The frequency with which adopted adult females turned out to be pregnant was consistent: 34% prior to 1992, 33% between 1992 and 1995.

Cat-feeding

Cat-feeding remained the second most popular rescue activity, a finding tending to validate the universality of Johnson and Lewellen's findings in the Santa Clara Valley and San Diego County that as many as nine to ten percent of all households include someone who feeds homeless cats. In 1992, 89% of ANIMAL PEOPLE survey respondants (39) had fed homeless cats at one time, at a total of 65 different sites, and 35 (80%) were actively feeding. In 1995, 28 (72%) of the onetime feeders were still actively feeding; those who indicated a reason for stopping mostly said there were no longer homeless cats at their feeding sites. One person had relocated away from a feeding site, for work-related rather than cat-related reasons. The number of feeding sites dipped 10% between the surveys, to 59.

At the time of the 1992 survey, active feeders reported feeding 393 homeless cats, including 43 kittens (11%), for an average of 11.2 homeless cats fed per person. At the time of the 1995 survey, active feeders reported feeding 435 cats, including 51 kittens (12%), for an average of 15.5 cats fed per person. The 11% increase in the number of cats fed and the 38% increase in the number of cats fed per person seem to indicate that the homeless cat population may be growing by as much as 4% per year.

But the situation is more complicated than that. For instance, the numbers also indicate that "kitten season," among homeless cat colonies, comes later than is generally supposed. Three months prior to the 1992 survey, at the often presumed peak of "kitten season," the respondants remembered feeding only 361 homeless cats, including 23 kittens (5.8%), for an average of 13.9 cats fed per person. In 1995, they fed 357 at the same time of year, indicating virtually no change, but including 29 kittens, or half again as many (9%). The data from each year suggests that while kitten births peak in late spring, resulting in more litter turn-ins at animal shelters, homeless kittens stay hidden longer, and don't become part of a feeder's count until weaned and mobile, circa eight weeks of age. The increase from 1992 to 1995 in the number of kittens discovered during the traditional "kitten season" could either be a fluke, a reflection of the growing trust of homeless mothers in feeders who have shown themselves reliable over three years or more, an indication of increased skill at finding kittens on the part of rescuers, or a reflection of increased abandonments at feeding sites of kittens born in homes.

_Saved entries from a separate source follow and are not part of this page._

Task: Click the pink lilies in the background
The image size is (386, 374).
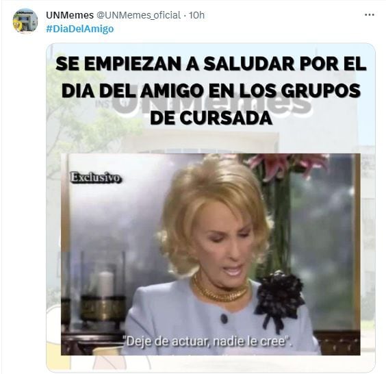Action: [287, 165]
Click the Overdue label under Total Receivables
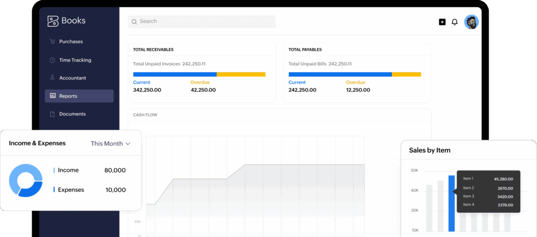The image size is (537, 237). click(200, 83)
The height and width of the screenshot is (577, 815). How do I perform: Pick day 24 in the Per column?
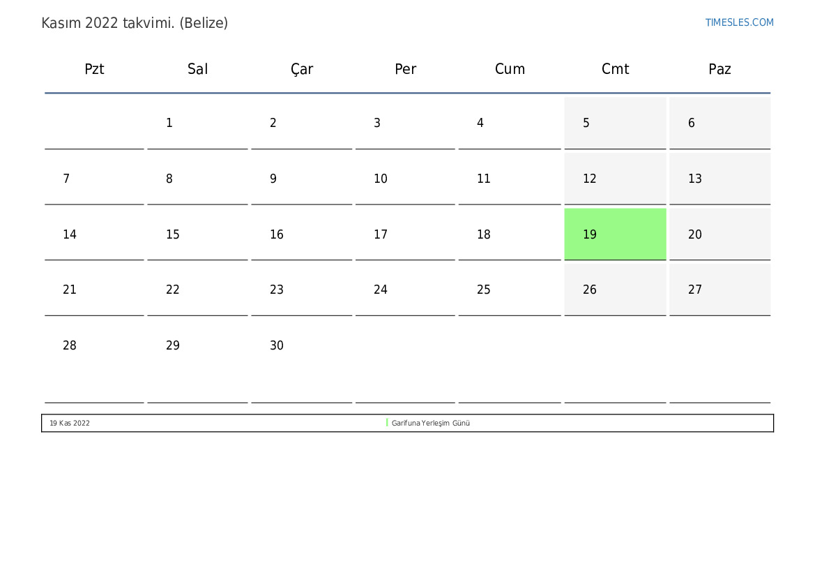381,290
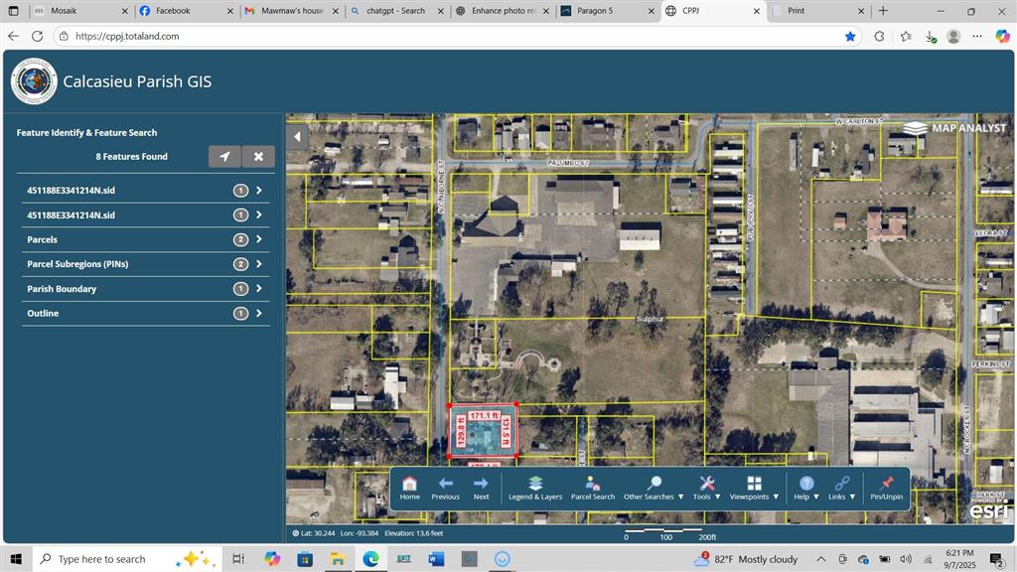This screenshot has width=1017, height=572.
Task: Switch to the Paragon 5 browser tab
Action: (608, 11)
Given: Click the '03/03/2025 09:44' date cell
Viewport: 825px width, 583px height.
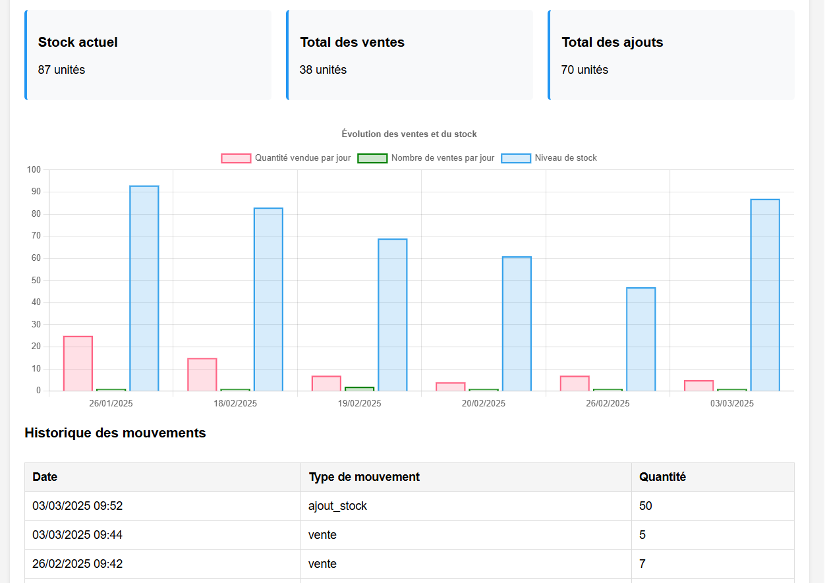Looking at the screenshot, I should [x=77, y=535].
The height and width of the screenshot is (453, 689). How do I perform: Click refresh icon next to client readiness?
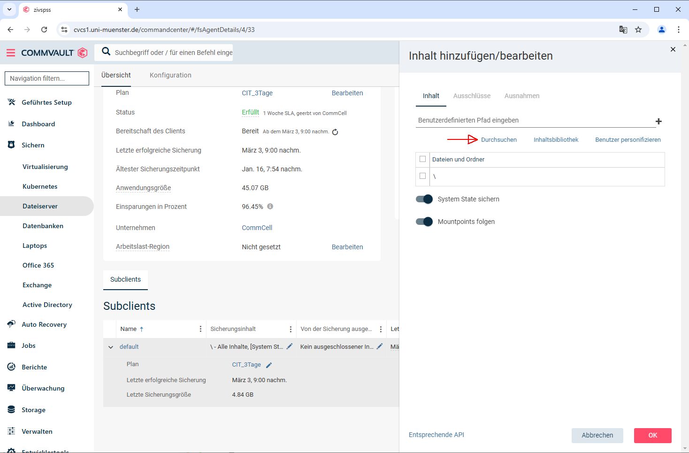click(335, 132)
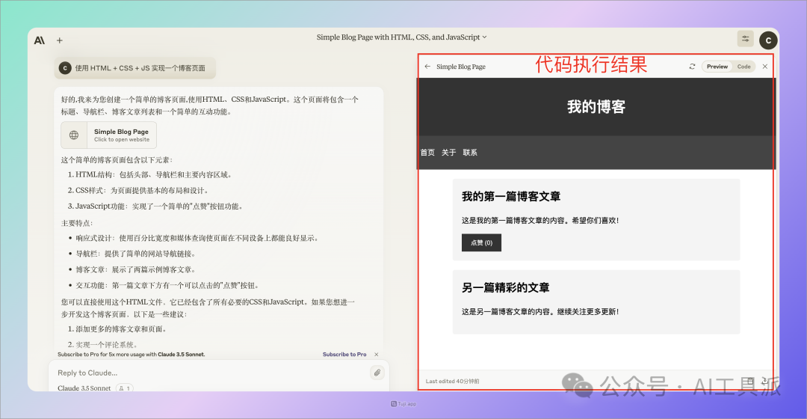Open the Claude 3.5 Sonnet model selector

tap(84, 388)
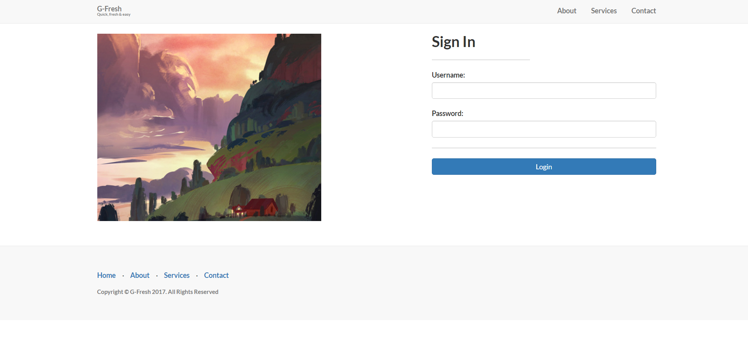748x359 pixels.
Task: Click the horizontal divider above Login
Action: pyautogui.click(x=544, y=148)
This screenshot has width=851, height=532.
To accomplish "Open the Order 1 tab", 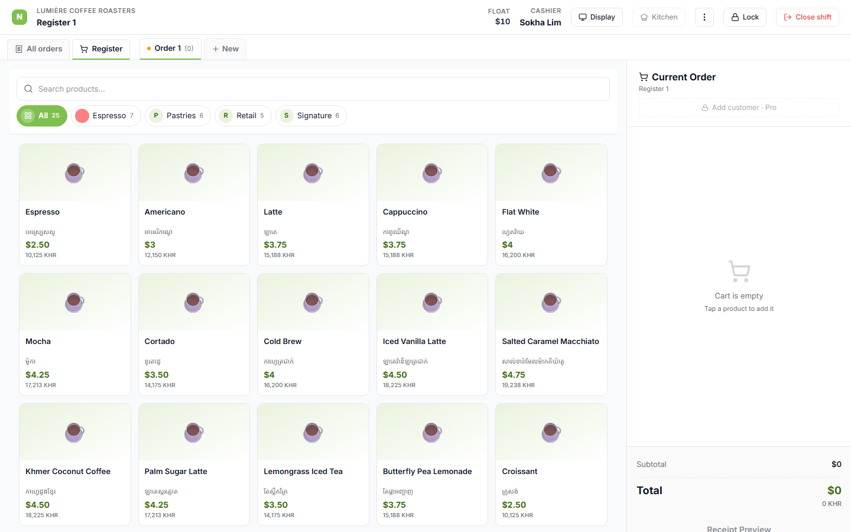I will tap(170, 48).
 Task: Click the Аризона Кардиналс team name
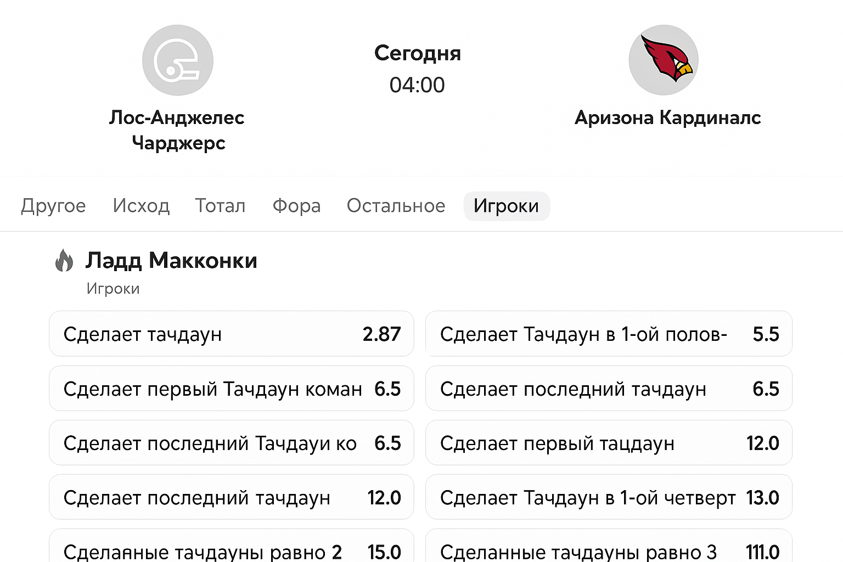(667, 117)
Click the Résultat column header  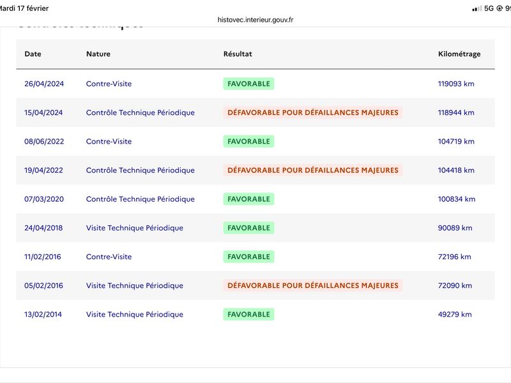coord(238,54)
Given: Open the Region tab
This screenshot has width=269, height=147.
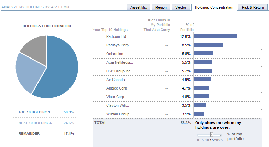Looking at the screenshot, I should (161, 7).
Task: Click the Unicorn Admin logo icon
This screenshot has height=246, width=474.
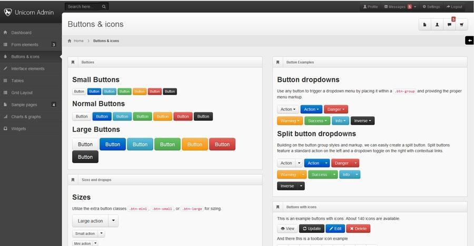Action: pos(8,13)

Both the 1992 and 1995 cat feeders' kitten counts are almost certainly low relative to births. A variety of veterinary studies summarized by Ellen Perry Berkeley in her groundbreaking 1980 book Maverick Cats indicate that 50% mortality among kittens before weaning is normal, even among owned cats. Kittens who die this young usually won't be found by rescuers.

Further data on homeless cats collected during a 1991-1992 neuter/release demonstration project that Bartlett and Clifton coordinated in northern Fairfield County, Connecticut, involving 320 cats in all, essentially confirmed the estimates of 50% pre-weaning mortality: 32% mortality in kittens rescued during their first 12 weeks of life, plus a strong likelihood that many kittens died before their litters were found.

At the midwinter low end of the homeless cat population cycle, in January 1992, 32 respondants fed 357 cats, an average of 15.7 apiece. By January 1995, 30 respondents fed 339 cats, an average of just 11.3 apiece, a drop that seems best explained by the adoption data.

As of August 1991, 29 people people reported feeding 381 cats, or 13.1 apiece; by August 1994, the same people were feeding 435 cats, the same as in August 1995, for an average of 15 cats apiece. This would suggest that the homeless cat population actually peaked in 1993 or 1994, and has subsequently leveled off, possibly due to the growing popularity of neuter/release.